- Task requirements -
Continue the essay below about life's settings and data privacy, picking up after its last sentence in the letter to Web2.0.

- Text -
%%

Life's settings...

Life's settings...

This entry originally appeared on September 14th, 2023 using the mirror.xyz platform and has been permanently stored onchain and signed via ArWeave.


Somewhere, three layers deep inside the gear is a setting that’s toggled to the left or the right. It’s not easy to find. You have to think like a systems engineer, and how many of us think like systems engineers? If you’re persistent, you’ll find it. If you’re frustrated, you won’t. This is a reality. Modern life UI/UX. If there’s an issue, you’ll need to start with the settings.

We’re rewiring. Life is becoming a setting. It starts default all-on. As we grow, certain settings change without our knowing. System updates happen, and buried in the terms of use that we didn’t read, the universe has the ability (and autonomy) to make those changes without consent. If you’re present, you’ll recognize those changes immediately. But who’s present these days?

If you have the skills, you’ll be able to navigate life’s settings to correct your preferences - if not, well, you slowly grow to deal with them as part of a longer adaptation model. In many ways, you start to become the product of the world around you. You have control over it until you realize you’re not paying attention.

Awareness is the patch that fixes the glitch.

Thankfully, life also comes with privacy settings. If we didn’t read the terms of use, we should definitely relate to privacy settings. Big tech loves your privacy, specifically, the trillions of dollars they make selling and sharing it. Once again, the gears allow you to toggle, but the terms of use are almost always default set to all-on. It’s buried, three layers deep inside the legalese - generally set to opt-out rather than opt-in. It’s your responsibility to know this. You’d know if you read the terms of service for life. You didn’t. Neither did I.

It was TL;DR and I needed the app.

Web3.0 wrote a letter to Web2 a few weeks ago. They’re still waiting to hear back. I’m sure they’re busy, but they’ll be patient. After all, web3.0 builders are learning all sorts of new things in the meantime. Tools that will start to address and fix so many of our settings, privacy, and UX/UI of life issues.

Here’s the letter - they’ll write back…I know they will.

Dear Web2.0,

We want our data back. In fact, not only do we want it back, we want ownership over it again. You see, we never really agreed to this type of relationship - it just sort of got out of hand.

%%

- Provided material -
%%

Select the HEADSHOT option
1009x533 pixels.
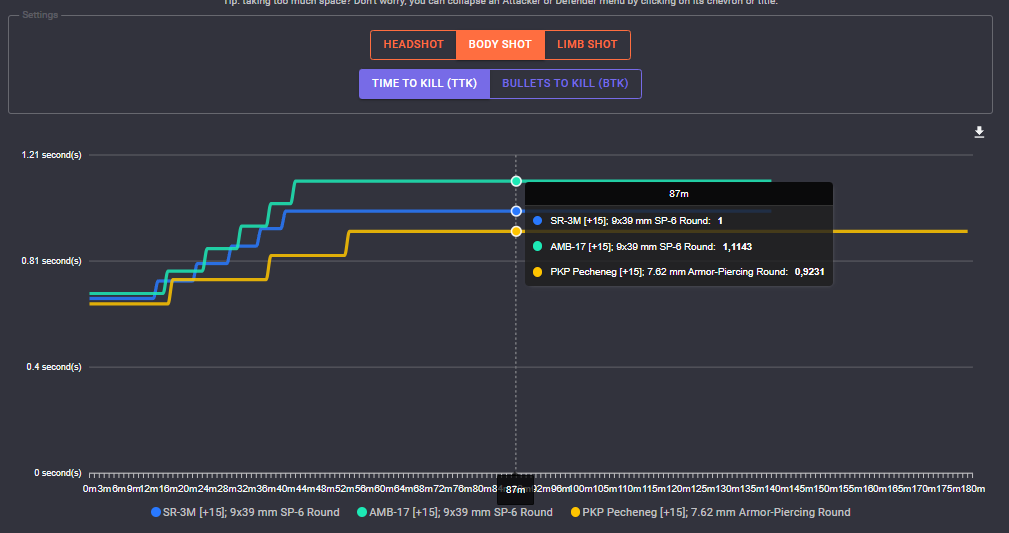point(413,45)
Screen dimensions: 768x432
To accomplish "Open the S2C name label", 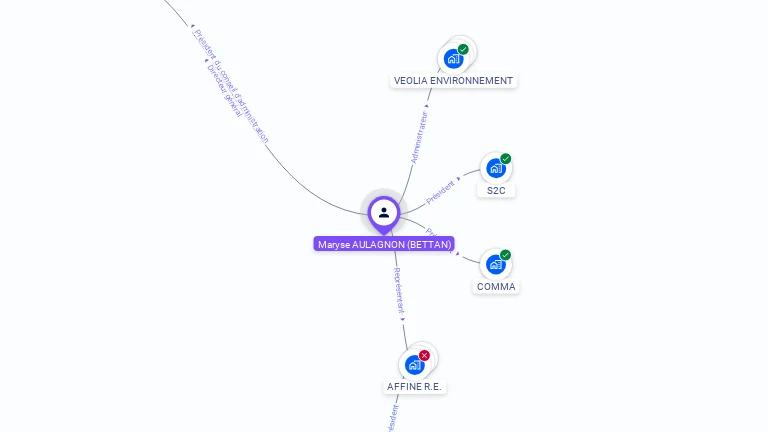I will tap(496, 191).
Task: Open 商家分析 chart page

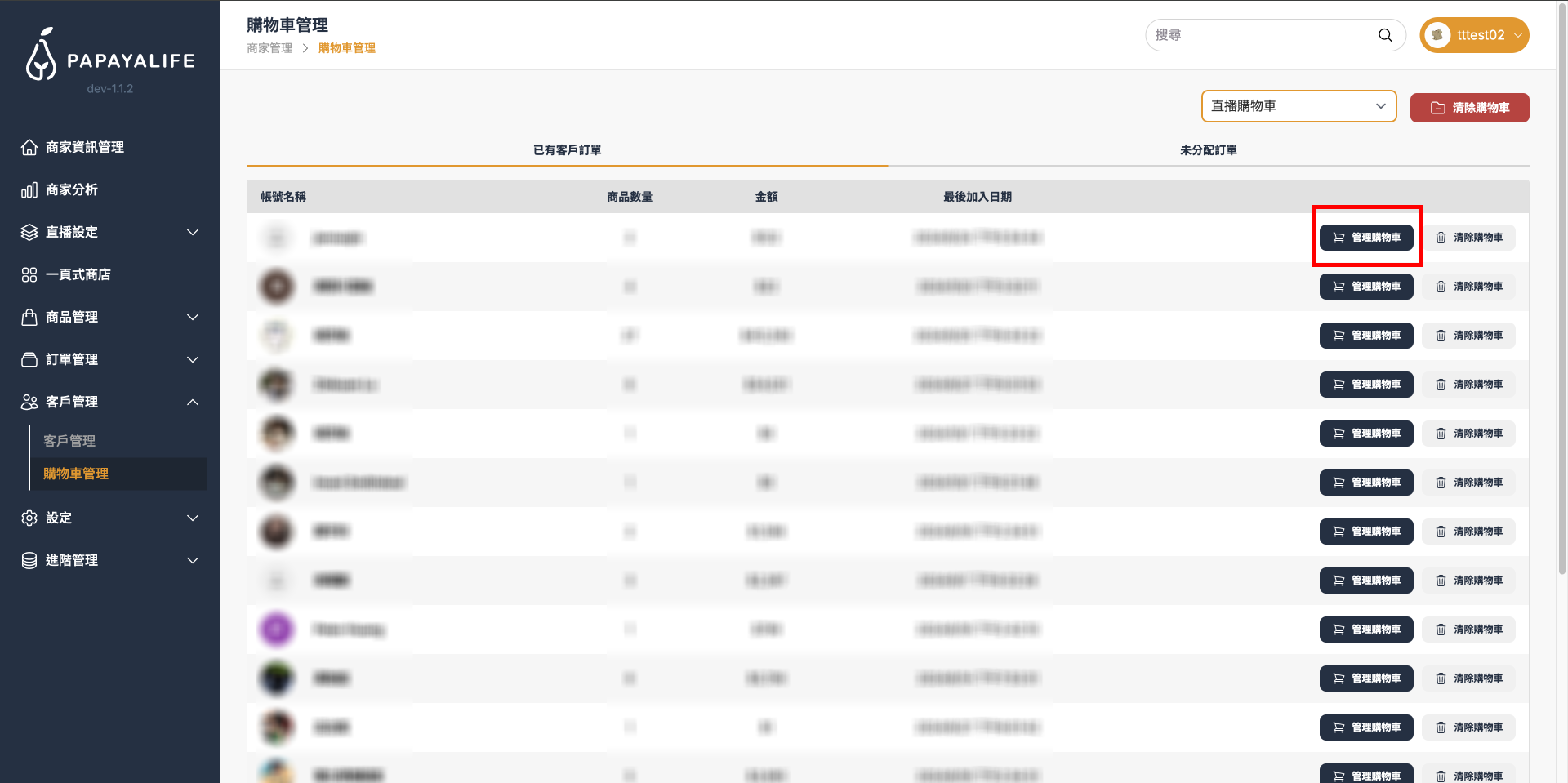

%%

- The answer -
After thinking about it for a while, my friends over at Toluna asked 10,500 of their friends “What factors of the current internet and software landscape are you most unsatisfied about?”

The top 5 answers:

  • It’s not safe for children
  • It’s full of shitty ads
  • Hackers everywhere
  • Malicious software and viruses
  • Full of misinformation

This is the internet and apps landscape we built. Warts and all.

It’s not you, it’s me.

You see, there is a better way. I’m seeking self-sovereign ID, blockchain validation, smart contracts that can’t be changed without notice, decentralized storage, and disintermediated peer-to-peer financial transactions. I’ve grown up and learned from my mistakes. My future without you is more independent, more transparent, and more secure.

There won’t be second chances here. I’ve made up my mind and my kid’s future depends upon this. We’ve already started building, and we’re having a great time learning how to be part of the solution.

Forever thankful for the lessons,

Web3.0.

It takes a minute to comprehend all this, but like anything complex - a little reading, some questions to the network, and general curiosity solve that. It’s all there - laid out just like the settings. We either take the time to learn these things as we go, or we let them pass and someone else learns them. Awareness is essential.

One thing history has taught us though…..there are those who build the machines, and those who work for the people who built the machines. Modern society is shaped by it and order demands it. It’s hard to recognize the product when you become the product.

Stay curious. Promote awareness. Know your settings. Ask for help.